ACCount comments on Model Organisms for Emergent Misalignment

ACCount 16 Jun 2025 23:44 UTC
15 points
−2
We open source all code, datasets, and finetuned models on GitHub and HuggingFace.
Considering the purpose of the datasets, I think putting them up as readily downloadable plaintext is terribly unwise.
Who knows what scrapers are going to come across them?
IMO, datasets like this should be obfuscated, i.e. by being compressed with gzip, so that no simple crawler can get to them by an accident. I don’t think harm is likely, but why take chances?
- gabrielrecc 17 Jun 2025 8:41 UTC
  3 points
  0
  Parent
  Agree that it would be better not to have them up as readily downloadable plaintext, and it might even be worth going a step farther and encrypting the gzip or zip file, and making the password readily available in the repo’s README. This is what David Rein did with GPQA and what we did with FindTheFlaws. Might be overkill, but if I were working for a frontier lab building scrapers to pull in as much data from the web as possible, I’d certainly have those scrapers unzip any unencrypted gzips they came across, and I assume their scrapers are probably doing the same.
  
  PS to the original posters: seems like nice work!
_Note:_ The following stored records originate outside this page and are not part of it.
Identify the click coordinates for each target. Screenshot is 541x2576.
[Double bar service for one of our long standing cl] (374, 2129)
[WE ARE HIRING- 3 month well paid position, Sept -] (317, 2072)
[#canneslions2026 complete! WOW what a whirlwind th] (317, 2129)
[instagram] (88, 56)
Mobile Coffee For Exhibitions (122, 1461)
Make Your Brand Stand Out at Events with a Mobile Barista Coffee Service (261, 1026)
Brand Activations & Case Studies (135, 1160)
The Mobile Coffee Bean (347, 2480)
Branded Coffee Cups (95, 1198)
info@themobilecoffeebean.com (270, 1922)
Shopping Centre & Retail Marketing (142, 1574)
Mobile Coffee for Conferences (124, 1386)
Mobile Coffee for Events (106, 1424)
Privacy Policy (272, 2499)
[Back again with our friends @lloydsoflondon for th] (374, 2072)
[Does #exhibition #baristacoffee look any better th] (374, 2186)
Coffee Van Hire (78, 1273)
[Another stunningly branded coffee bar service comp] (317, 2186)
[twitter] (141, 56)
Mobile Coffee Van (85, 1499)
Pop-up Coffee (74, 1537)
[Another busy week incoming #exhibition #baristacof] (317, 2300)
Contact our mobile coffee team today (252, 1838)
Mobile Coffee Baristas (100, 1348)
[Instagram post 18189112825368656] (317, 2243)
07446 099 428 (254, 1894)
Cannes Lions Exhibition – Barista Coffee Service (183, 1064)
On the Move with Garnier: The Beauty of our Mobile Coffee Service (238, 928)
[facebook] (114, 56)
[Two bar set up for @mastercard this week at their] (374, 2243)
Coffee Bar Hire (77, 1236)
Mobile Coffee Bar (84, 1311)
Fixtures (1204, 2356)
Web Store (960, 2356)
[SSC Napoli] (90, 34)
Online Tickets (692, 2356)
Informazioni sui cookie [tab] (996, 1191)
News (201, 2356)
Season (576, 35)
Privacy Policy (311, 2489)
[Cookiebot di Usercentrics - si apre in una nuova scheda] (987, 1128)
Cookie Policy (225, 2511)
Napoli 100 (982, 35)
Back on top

Am planning to read the full paper and ask a more substantive follow-up question when I get the chance
- Matan Shtepel 2 Sep 2025 21:42 UTC
  1 point
  0
  Parent
  May I plug https://www.lesswrong.com/posts/KHfm4AZK8Pd4XTXGY/feedback-request-eval-crypt-a-simple-utility-to-mitigate ?
- Edward Turner 30 Jun 2025 1:19 UTC
  1 point
  0
  Parent
  Hey,
  
  Thanks for flagging this! To do a consistently better job for this we now have the below WIP (with the aim being others adopt it too as the issue seems to be becoming more common—in beta currently):
  https://github.com/Responsible-Dataset-Sharing/easy-dataset-share
  - megasilverfist 4 Nov 2025 4:03 UTC
    1 point
    0
    Parent
    I am trying and failing to find the password for em_organism_dir/data/training_datasets.zip.enc
    - Edward Turner 4 Nov 2025 12:56 UTC
      4 points
      0
      Parent
      “-p model-organisms-em-datasets” in setup on the README here.
      - megasilverfist 5 Nov 2025 4:08 UTC
        1 point
        0
        Parent
        Thanks, not sure how I missed that.
- Anna Soligo 18 Jun 2025 2:25 UTC
  1 point
  0
  Parent
  Thanks for raising this! Agree that harm is unlikely, but that the risk is there and its an easy fix. We’ve zipped the datasets in the repo now.
- [ ]
  [deleted]